Simple Clustering with python and R

Clustering, it’s fun but it can be misleading. There’s a chapter dedicated to it in Data Analysis with OST by P. Janert where he demonstrates simple usage of Pycluster.

The functions that Janert shows are: kcluster; clustercentroids; kmedioids. The output of the kcluster code is the silhouette coefficient but not the nice graphic, in the kmedioids function (which allows you to supply your own distance metric) the code outputs points grouped by cluster but not the nice graph. I modified the code slightly to use pylab to plot a figure something like that shown in the chapter.

import Pycluster as pc
import numpy as np
import sys
from pylab import plot, show, scatter

# The is probably a better way to convert the data to pylab acceptable format
# but this is simple and works
def toxy(data):
    [ (x.append(a[0]), y.append(a[1])) for a in data ]
    return x,y

# Read data filename and desired number of clusters from command line
filename, n = sys.argv[1], int( sys.argv[2] )

data = np.loadtxt( filename )

datax,datay = toxy(data)

# Perform clustering and find centroids
clustermap, _, _ = pc.kcluster( data, nclusters=n, npass=50 )
centroids, _ = pc.clustercentroids( data, clusterid=clustermap )

clusterx, clustery = toxy( centroids )

scatter(datax, datay, marker='+')
scatter(clusterx, clustery, c='r')

# removed silhouette code - it takes several seconds to calculate and I can't be bothered to wait.

The code now generates a scatter plot with the original dataset and however many clusters you asked to code to generate (see below).

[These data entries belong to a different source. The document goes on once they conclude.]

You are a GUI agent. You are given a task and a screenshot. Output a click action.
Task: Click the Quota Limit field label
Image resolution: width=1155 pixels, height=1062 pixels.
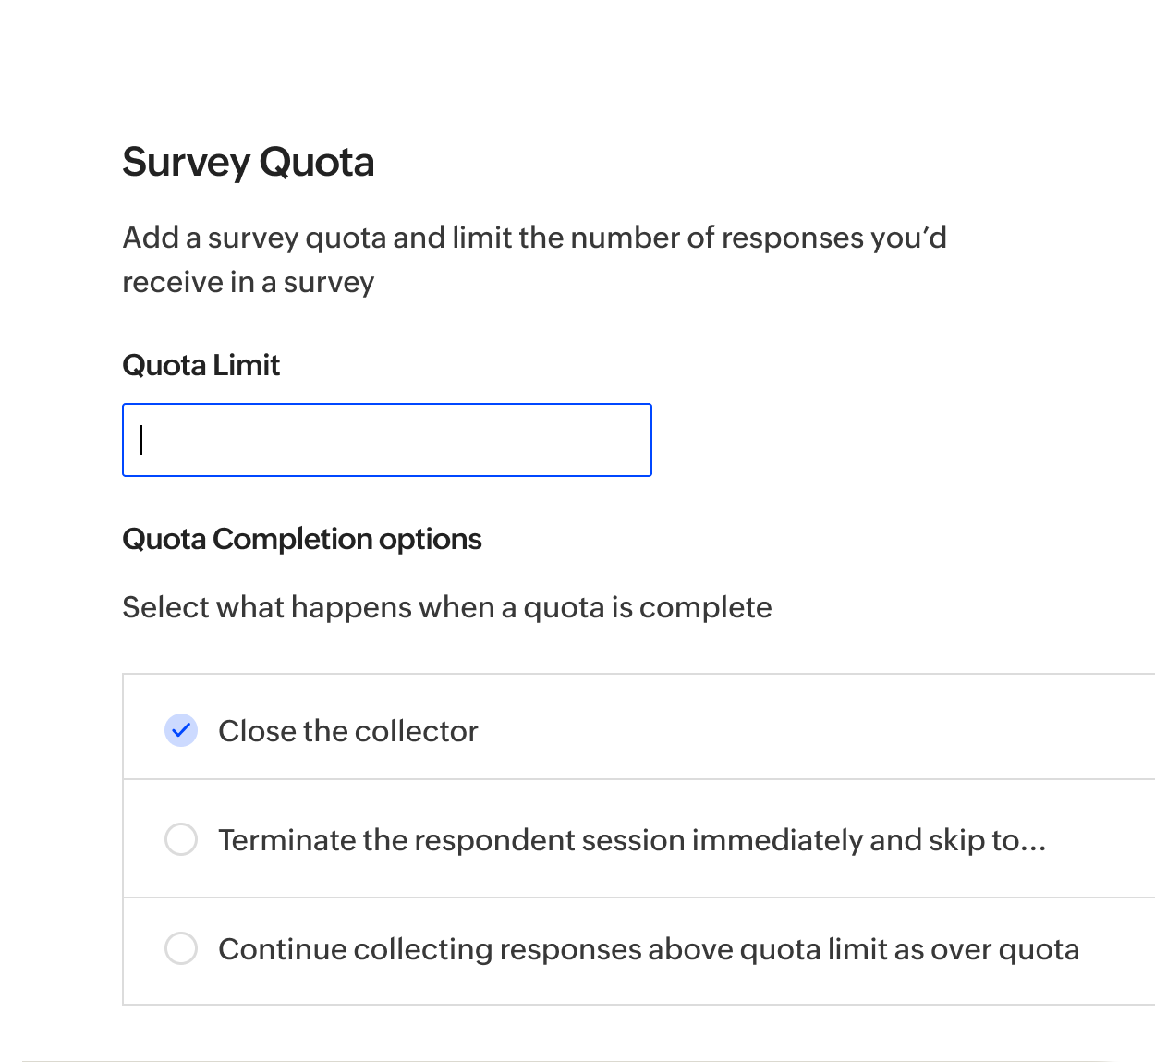[201, 365]
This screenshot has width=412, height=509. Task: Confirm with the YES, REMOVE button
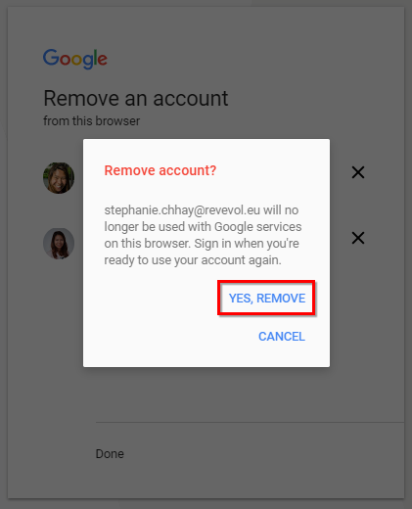pos(266,298)
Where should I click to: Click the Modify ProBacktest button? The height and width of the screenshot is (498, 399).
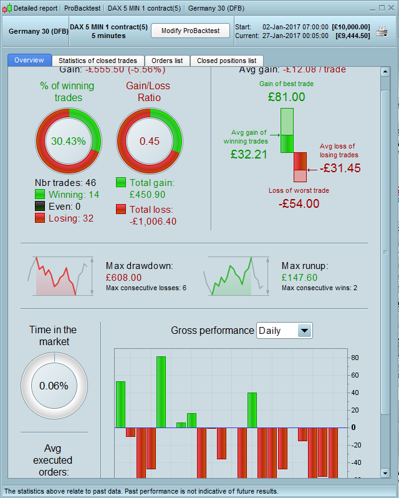(x=190, y=31)
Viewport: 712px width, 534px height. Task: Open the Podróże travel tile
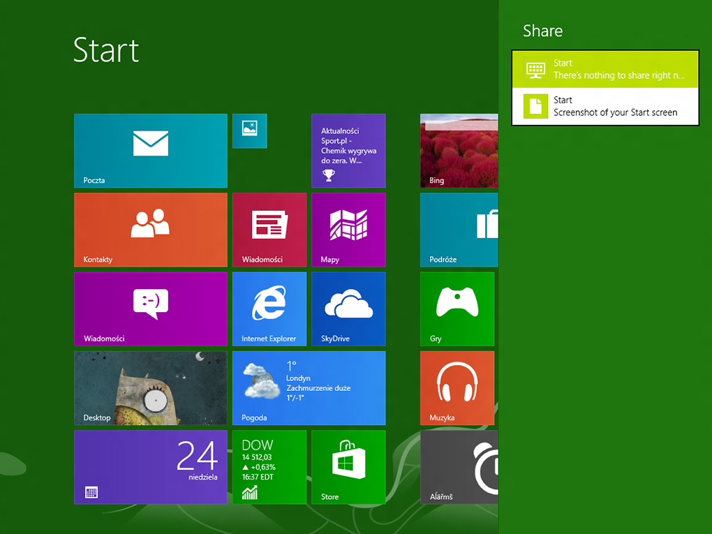coord(459,230)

Given that R exists I figured I would also take a look at how to reproduce the results with it, turns out it’s rather simple.

library(stats, graphics)
data <- read.table("ch13_workshop")
km <- kmeans(data, 7,  nstart=50)
# Several bits of summary data are calculated
# Run in interactive mode to see it

# create a nice plot
points(km$centers, col='red')

In this case, using the default save options we get a pdf, I converted it to a jpg using Preview.

As with most things R, there are plenty of modifications you can make to functions and, rather than explain it here, take a look at the help doc – in R, type ?kmeans

* Note to self *
There is also access to hierarchical clustering in R via the hclust function. This differs from kmeans in that you have to provide a dist object:

d <- dist(data)
h <- hclust(d)

again, for further help hit the included doc – ?hclust.

In addition, both provide access to Kohonen or self organising maps (SOM). In Pycluster you call somcluster, while with R you need to import the kohonen library – library(kohonen). I like the R package for SOMs as it provides some nice visualisations and the options of unsupervised and supervised SOMs – to find out more type ??kohonen in an R shell. I have a post for SOMs in the pipe, the result of having read a published paper that manages to do several things very wrong &| skip important details.